• [YOUR OBJECTIVE] Would you please write out each of the entries below exactly, omitting pictures?

Stored data:

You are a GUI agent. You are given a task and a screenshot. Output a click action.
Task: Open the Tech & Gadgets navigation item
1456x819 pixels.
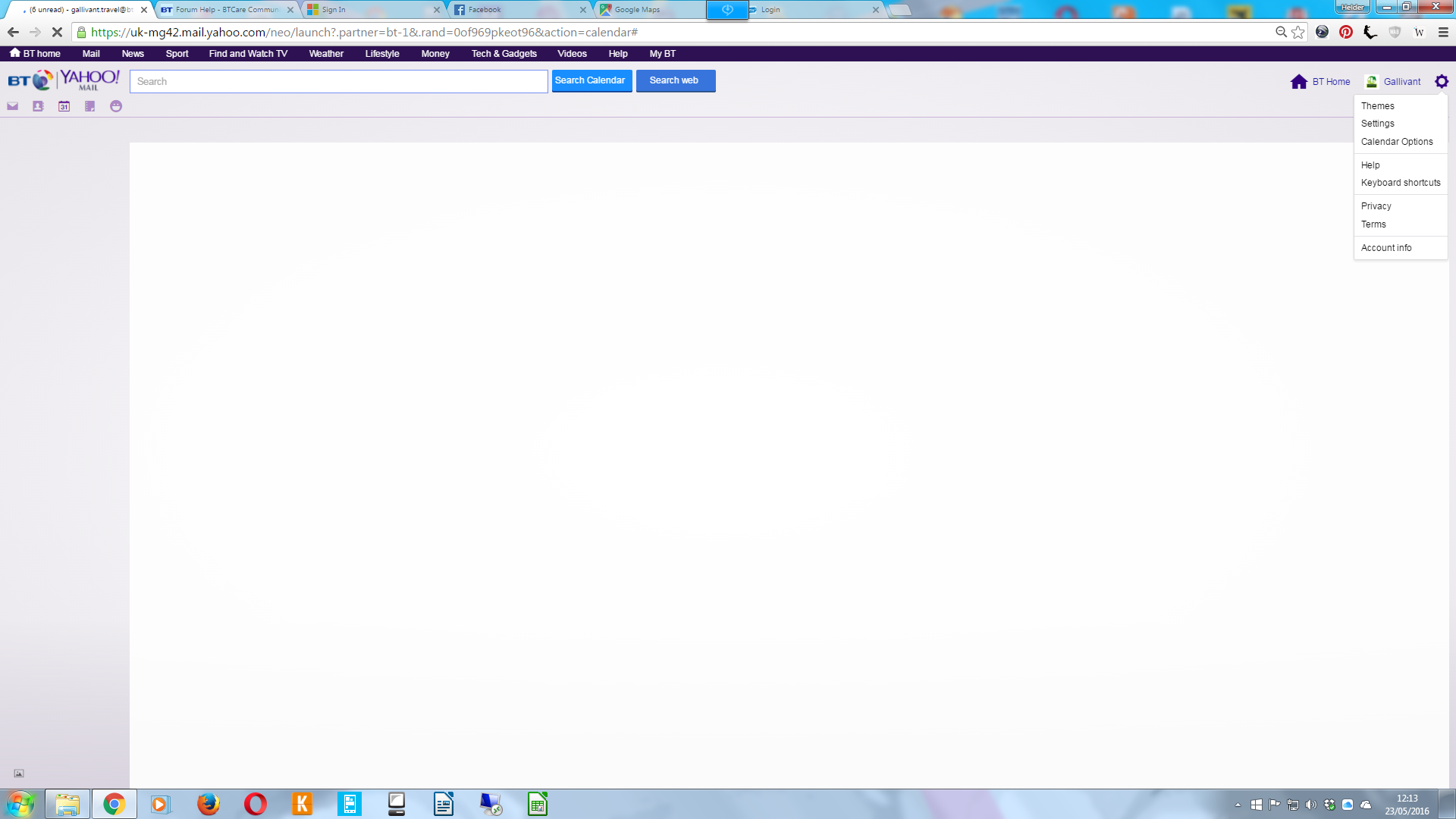click(x=504, y=54)
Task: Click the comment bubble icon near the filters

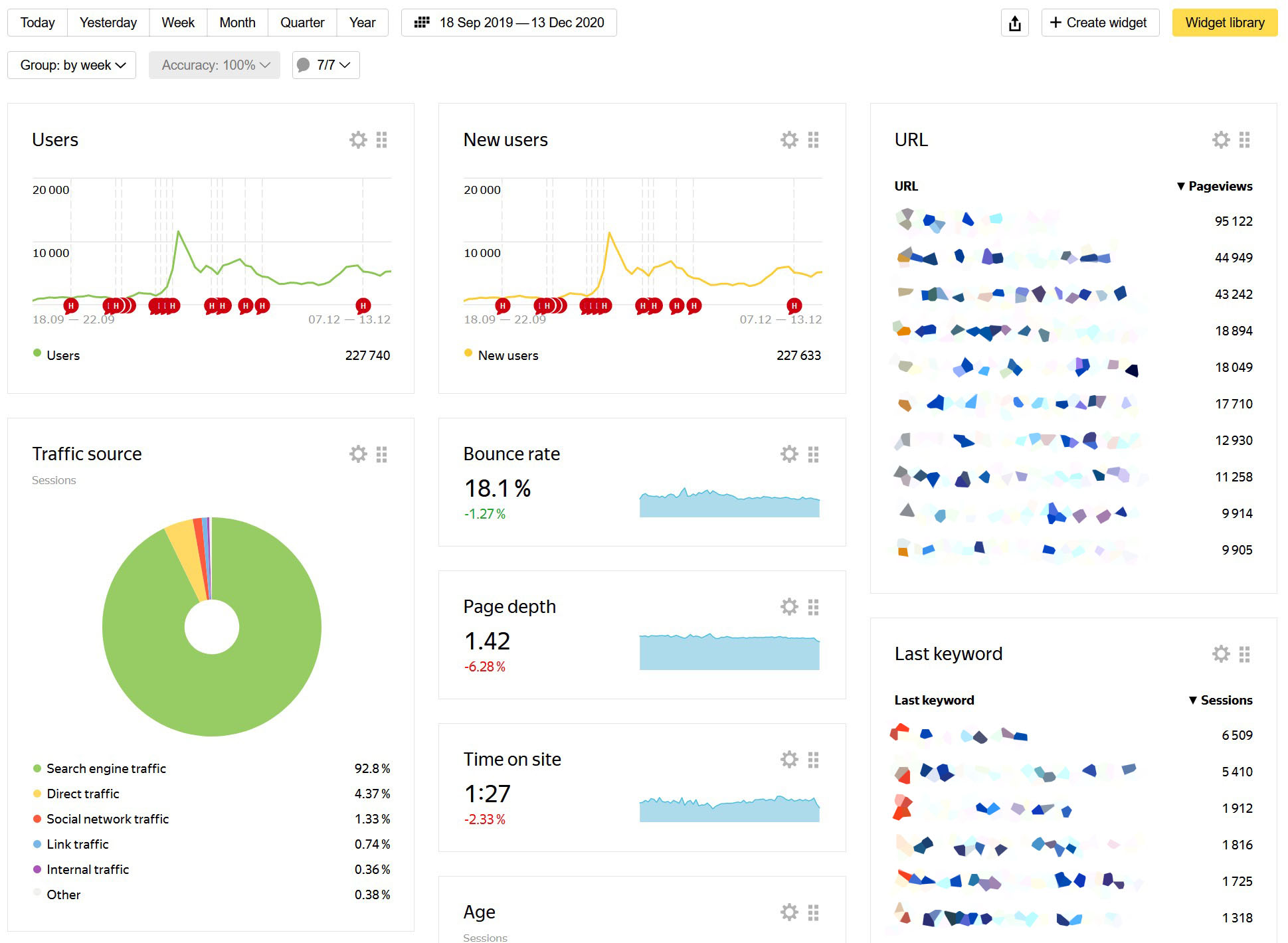Action: 304,64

• [TASK RESPONSE]
You are a GUI agent. You are given a task and a screenshot. Output a click action.
Task: Open the Tech & Gadgets navigation item
1456x819 pixels.
click(x=504, y=54)
Task: Click the comment bubble icon near the filters

Action: 304,64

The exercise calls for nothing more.